In People v. Josefina Jimenez, the New York State Court of Appeals reversed the Appellate Division and granted a Legal Aid client’s motion to suppress evidence, thereby requiring dismissal of the felony criminal possession of a weapon charge and the reduction of the felony criminal trespass charge to criminal trespass in the second degree, a misdemeanor.

As a result, Josefina Jimenez, who was granted bail pending appeal, does not have to serve the three and one-half year sentence that was imposed after trial. Just as important, Ms. Jimenez, who is a legal resident of the United States, no longer faces deportation from the United States. This represents a huge victory for Ms. Jimenez that her Legal Aid lawyers Richard Joselson and Jodi Smith achieved for her. This case exemplifies the comprehensive client services that Legal Aid Society staff in all five boroughs provide every day, 365 days of the year.

In 2008, Jodi Smith, a staff attorney in the Legal Aid Criminal Defense office in the Bronx, contacted the Society's Civil Practice Immigration Law Unit to get advice regarding the immigration consequences of the charges in Ms. Jimenez’s criminal case. Because a conviction of the criminal possession of a weapon charge would result in her client being placed in deportation proceedings, Ms. Smith advised her client accordingly and developed a litigation strategy. Because of the definite immigration consequences, Ms. Jimenez moved to suppress the weapon at a pre-trial hearing and ultimately, upon denial of that motion, proceeded to trial. After conviction, mindful of her client’s lack of criminal record and the meritorious suppression issue, Ms. Smith contacted the Legal Aid Criminal Appeals Bureau regarding an application for bail pending appeal.

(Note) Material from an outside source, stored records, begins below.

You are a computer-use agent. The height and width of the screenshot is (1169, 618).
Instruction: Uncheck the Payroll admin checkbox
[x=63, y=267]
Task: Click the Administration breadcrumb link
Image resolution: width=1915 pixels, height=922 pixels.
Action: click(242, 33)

After the Bronx trial court sentenced Ms. Jimenez to three and a half years in state prison, with Ms. Smith's assistance, Rich Joselson, a supervisor in Legal Aid's Criminal Appeals Bureau, made a successful application to the Appellate Division for bail pending appeal. When Ms. Jimenez’s family went to her upstate facility to post the bail, however, prison officials informed the family that Immigration and Customs Enforcement had already lodged a warrant based on the conviction. Mr. Joselson and Ms. Smith immediately contacted the Society's Immigration Law Unit, which successfully advocated with ICE to have the detainer removed based on the fact that Ms. Jimenez’s only criminal conviction was still on direct appeal.

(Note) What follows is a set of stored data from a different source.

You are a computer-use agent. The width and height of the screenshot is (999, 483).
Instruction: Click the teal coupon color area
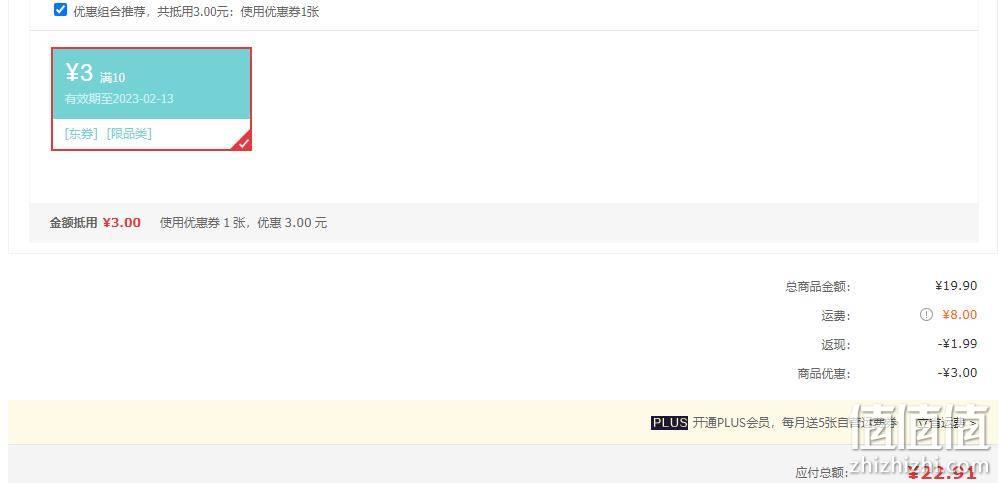point(152,83)
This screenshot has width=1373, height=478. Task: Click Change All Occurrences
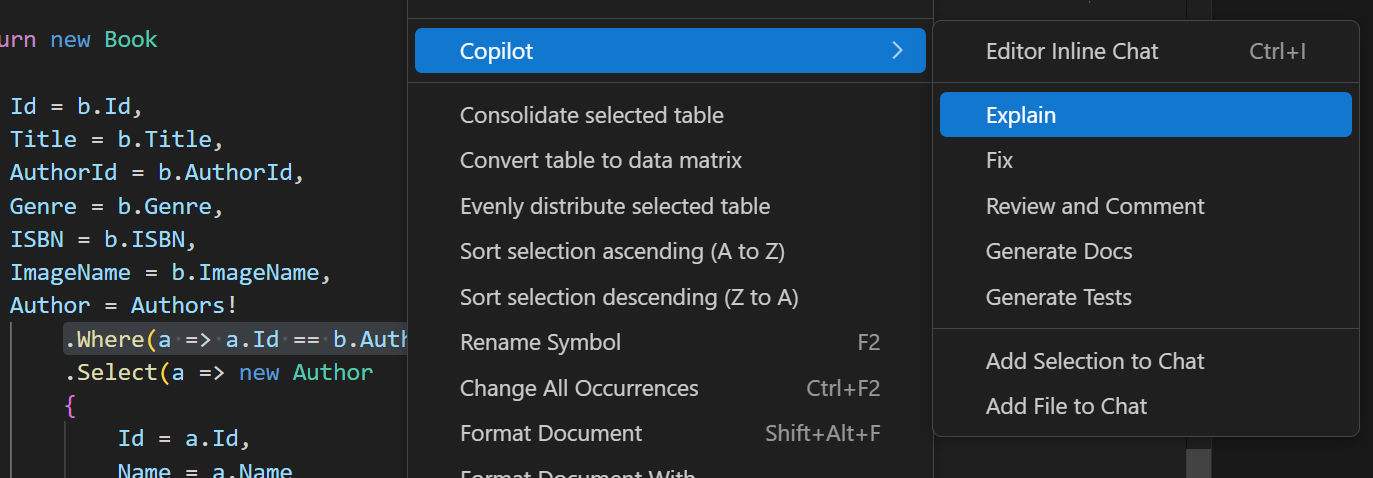click(578, 388)
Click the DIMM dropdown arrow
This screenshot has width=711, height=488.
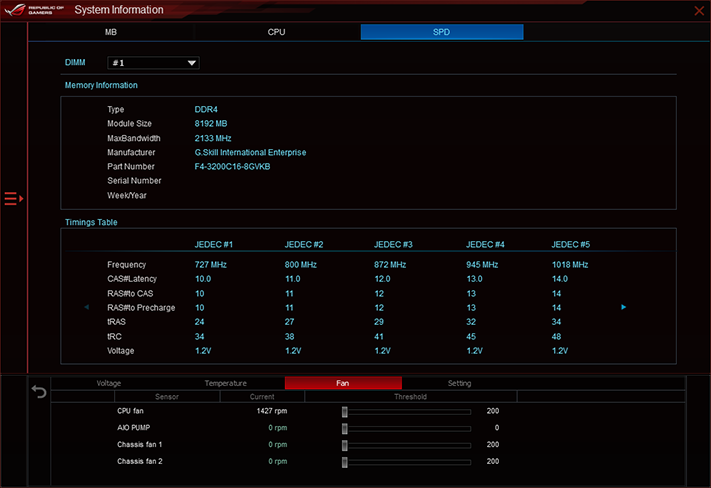(192, 63)
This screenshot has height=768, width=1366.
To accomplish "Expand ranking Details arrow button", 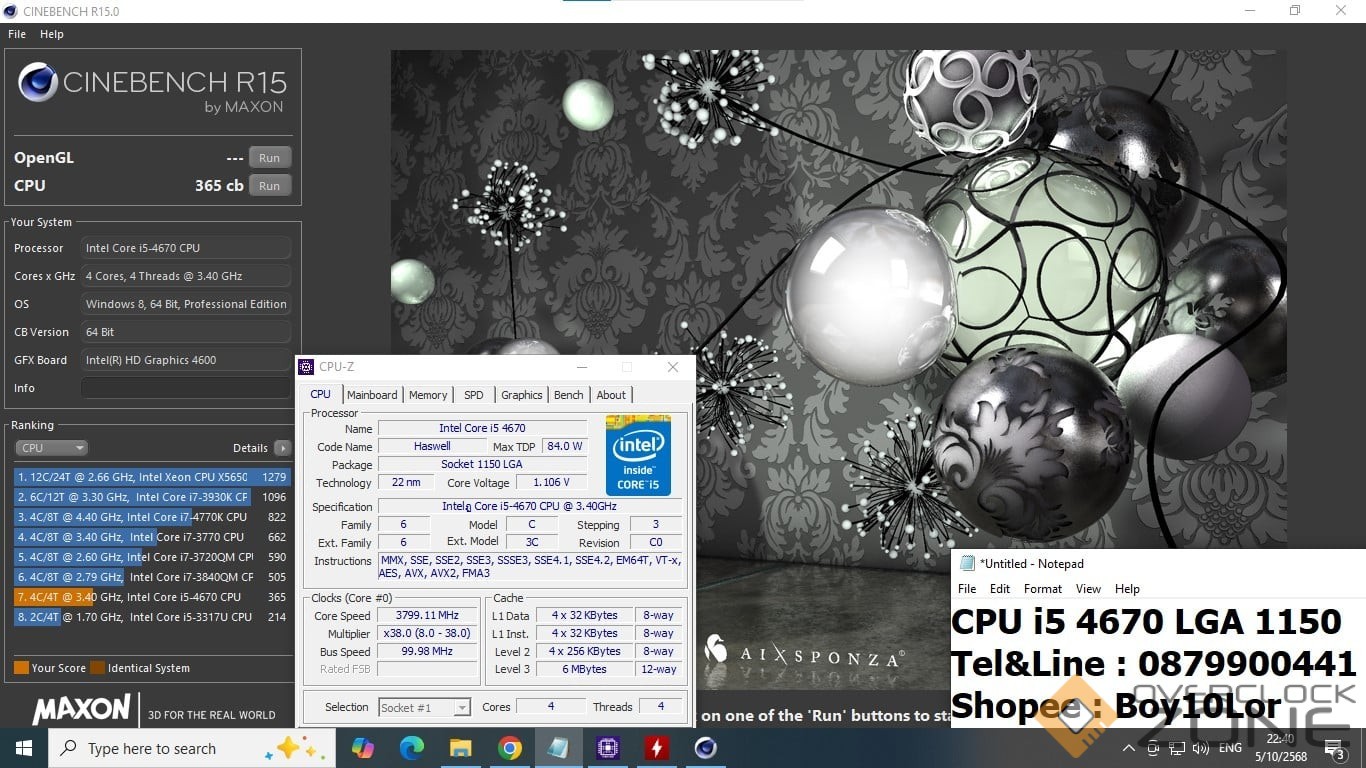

While Ms. Jimenez remained at liberty, Rich Joselson appealed the denial of the suppression motion to the Appellate Division, and then, ultimately, to the New York State Court of Appeals. The victory in the Court of Appeals not only secures the privacy interests of New Yorkers against unlawful searches, but secures Ms. Jimenez’s ability to remain in the United States as a legal resident.